In practical business scenarios, determining the optimal level of parallel resources depends on the specific requirements and execution characteristics of your queries. Decisions regarding whether to enable parallel execution and what degree of parallelism to use should be made based on empirical experience, taking into account both system performance and business needs.

Manually specifying the DOP can introduce unnecessary parallel execution overhead for queries that do not benefit from parallelism or do not require a high DOP, potentially resulting in degraded performance. Alternatively, using hints to set the DOP for individual queries requires case-by-case consideration, which becomes unmanageable in environments with a large volume of business queries.

To address the limitations and inconvenience of manual DOP configuration, the query optimizer provides an Auto DOP feature.
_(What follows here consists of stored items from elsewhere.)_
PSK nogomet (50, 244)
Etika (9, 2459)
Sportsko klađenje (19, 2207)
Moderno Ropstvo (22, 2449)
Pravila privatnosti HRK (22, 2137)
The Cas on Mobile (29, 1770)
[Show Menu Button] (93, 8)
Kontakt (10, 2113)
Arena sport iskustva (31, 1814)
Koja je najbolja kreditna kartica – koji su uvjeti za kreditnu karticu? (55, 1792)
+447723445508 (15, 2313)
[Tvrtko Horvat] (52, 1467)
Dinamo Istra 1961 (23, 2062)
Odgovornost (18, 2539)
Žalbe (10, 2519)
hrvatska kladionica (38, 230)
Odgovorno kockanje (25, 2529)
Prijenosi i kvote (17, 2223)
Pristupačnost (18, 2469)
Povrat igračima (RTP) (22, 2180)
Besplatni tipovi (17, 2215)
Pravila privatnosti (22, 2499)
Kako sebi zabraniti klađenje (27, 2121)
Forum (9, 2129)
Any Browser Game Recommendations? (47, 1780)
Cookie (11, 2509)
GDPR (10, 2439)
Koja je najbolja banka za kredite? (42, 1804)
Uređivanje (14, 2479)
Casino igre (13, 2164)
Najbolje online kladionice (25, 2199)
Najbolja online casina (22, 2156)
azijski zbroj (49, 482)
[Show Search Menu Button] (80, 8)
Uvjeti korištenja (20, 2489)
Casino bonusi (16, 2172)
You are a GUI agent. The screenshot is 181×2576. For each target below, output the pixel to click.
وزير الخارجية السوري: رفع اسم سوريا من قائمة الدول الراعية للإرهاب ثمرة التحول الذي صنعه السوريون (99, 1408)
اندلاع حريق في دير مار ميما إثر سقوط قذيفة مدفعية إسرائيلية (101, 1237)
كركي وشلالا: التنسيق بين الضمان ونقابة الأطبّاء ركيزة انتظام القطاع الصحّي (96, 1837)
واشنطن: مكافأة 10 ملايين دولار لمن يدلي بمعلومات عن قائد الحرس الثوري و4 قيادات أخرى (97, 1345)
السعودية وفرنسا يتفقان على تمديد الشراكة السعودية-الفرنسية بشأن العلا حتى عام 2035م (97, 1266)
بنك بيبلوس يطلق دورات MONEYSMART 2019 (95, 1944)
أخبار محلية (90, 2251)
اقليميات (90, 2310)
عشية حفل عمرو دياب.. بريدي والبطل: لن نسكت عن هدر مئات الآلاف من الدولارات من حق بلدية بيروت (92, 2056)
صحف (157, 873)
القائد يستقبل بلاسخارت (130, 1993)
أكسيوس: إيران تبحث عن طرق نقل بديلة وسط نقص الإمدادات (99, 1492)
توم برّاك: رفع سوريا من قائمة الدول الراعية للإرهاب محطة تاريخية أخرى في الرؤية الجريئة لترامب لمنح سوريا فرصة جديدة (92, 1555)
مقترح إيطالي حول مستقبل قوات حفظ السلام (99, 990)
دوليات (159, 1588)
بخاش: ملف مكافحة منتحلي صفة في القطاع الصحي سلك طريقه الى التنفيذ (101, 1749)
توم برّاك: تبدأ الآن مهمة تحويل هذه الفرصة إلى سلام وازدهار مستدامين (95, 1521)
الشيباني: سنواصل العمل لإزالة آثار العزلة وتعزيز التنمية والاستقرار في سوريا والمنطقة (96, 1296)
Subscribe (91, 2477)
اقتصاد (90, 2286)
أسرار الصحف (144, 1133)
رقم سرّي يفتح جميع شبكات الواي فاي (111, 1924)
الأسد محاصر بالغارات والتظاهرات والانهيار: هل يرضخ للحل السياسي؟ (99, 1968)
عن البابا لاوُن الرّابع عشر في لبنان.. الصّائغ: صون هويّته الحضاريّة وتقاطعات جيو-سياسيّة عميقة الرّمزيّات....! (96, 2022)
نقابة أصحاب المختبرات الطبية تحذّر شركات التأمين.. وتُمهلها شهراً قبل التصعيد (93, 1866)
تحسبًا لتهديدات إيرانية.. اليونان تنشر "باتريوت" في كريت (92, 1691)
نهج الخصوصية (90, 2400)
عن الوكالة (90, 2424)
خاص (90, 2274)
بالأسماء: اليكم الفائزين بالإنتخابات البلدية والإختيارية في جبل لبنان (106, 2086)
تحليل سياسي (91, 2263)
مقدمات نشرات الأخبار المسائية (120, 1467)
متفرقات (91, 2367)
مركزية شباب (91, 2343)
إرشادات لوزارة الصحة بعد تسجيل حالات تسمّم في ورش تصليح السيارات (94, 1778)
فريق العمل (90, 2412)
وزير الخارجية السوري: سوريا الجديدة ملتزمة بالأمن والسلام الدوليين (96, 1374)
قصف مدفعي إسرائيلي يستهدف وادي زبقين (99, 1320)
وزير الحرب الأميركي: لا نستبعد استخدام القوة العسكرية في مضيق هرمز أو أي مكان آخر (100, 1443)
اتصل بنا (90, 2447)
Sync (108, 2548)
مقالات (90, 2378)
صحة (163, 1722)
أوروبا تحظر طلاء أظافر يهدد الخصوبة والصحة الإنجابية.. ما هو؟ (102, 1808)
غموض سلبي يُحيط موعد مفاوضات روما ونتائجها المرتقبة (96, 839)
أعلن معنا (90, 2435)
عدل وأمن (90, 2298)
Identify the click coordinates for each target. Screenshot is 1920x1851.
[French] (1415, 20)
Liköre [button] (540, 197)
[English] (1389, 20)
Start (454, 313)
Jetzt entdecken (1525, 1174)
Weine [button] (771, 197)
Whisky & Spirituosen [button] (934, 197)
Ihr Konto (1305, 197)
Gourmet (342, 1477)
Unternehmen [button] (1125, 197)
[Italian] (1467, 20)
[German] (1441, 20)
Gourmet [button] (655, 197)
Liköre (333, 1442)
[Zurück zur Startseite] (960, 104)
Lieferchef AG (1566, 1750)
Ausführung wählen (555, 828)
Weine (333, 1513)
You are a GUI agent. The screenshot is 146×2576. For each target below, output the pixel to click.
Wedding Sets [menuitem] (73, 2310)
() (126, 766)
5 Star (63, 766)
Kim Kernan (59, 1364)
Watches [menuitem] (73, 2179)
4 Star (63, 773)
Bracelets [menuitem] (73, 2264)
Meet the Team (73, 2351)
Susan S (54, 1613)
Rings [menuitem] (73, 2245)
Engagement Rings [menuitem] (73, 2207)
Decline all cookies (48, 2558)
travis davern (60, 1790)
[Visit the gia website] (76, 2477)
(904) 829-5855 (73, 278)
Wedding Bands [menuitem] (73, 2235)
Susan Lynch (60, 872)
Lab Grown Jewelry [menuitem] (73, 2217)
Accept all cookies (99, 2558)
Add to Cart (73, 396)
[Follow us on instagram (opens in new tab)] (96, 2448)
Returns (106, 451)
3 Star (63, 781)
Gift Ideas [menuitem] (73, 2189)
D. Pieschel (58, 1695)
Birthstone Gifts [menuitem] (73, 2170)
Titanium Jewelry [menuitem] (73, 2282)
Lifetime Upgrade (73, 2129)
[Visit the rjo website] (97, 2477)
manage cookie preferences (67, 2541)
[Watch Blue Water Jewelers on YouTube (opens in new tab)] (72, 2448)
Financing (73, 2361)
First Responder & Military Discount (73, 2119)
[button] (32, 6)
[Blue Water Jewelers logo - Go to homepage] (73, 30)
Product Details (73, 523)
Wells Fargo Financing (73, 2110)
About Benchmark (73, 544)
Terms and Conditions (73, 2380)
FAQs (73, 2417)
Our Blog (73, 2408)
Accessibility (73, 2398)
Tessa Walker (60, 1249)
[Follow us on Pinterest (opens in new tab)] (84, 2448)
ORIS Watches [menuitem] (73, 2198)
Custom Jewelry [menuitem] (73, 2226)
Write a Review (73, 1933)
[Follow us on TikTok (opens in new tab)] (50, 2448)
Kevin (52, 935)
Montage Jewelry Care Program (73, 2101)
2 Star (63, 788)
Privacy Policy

When generating the execution plan, Auto DOP evaluates the estimated execution time of each query and automatically determines whether to enable parallel execution, as well as the optimal DOP. This approach helps prevent performance issues that may arise from inappropriate manual DOP settings.

Auto DOP can be enabled via the HINT /*+ parallel(auto) */ or by configuring the relevant system variables. Once enabled, the database will automatically calculate an appropriate DOP based on tenant configuration and table data volume, eliminating the need for manual tuning and avoiding the pitfalls of fixed DOP values.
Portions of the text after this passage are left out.